(begin)

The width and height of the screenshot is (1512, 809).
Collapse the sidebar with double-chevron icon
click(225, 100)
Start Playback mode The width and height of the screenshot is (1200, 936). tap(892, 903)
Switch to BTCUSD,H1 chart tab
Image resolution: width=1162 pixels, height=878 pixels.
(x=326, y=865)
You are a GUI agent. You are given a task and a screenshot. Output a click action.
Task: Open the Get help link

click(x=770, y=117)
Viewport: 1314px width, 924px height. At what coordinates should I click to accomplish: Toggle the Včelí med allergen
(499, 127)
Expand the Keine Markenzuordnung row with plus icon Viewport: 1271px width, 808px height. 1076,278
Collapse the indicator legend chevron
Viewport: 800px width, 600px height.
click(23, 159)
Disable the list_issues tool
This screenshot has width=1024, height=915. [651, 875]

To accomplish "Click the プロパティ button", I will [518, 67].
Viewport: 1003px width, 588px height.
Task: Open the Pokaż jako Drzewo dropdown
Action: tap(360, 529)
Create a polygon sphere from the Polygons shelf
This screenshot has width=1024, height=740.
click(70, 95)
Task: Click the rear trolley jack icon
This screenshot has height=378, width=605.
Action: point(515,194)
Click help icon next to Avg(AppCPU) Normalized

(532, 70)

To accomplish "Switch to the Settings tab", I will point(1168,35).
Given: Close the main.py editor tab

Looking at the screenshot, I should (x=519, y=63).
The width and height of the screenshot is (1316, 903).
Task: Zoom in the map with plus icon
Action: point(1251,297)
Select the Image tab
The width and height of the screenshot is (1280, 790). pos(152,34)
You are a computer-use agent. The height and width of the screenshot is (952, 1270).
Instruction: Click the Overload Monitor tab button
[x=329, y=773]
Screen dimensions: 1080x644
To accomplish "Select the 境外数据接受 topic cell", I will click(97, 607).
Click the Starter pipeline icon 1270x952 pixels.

(end)

Put the stretch from the line that contains "Select the Image tab" through the end of the data into a JSON list of strings, one string per line, leaving out blank lines.

[
  "Select the Image tab",
  "The width and height of the screenshot is (1280, 790). pos(152,34)",
  "You are a computer-use agent. The height and width of the screenshot is (952, 1270).",
  "Instruction: Click the Overload Monitor tab button",
  "[x=329, y=773]",
  "Screen dimensions: 1080x644",
  "To accomplish \"Select the 境外数据接受 topic cell\", I will click(97, 607).",
  "Click the Starter pipeline icon 1270x952 pixels."
]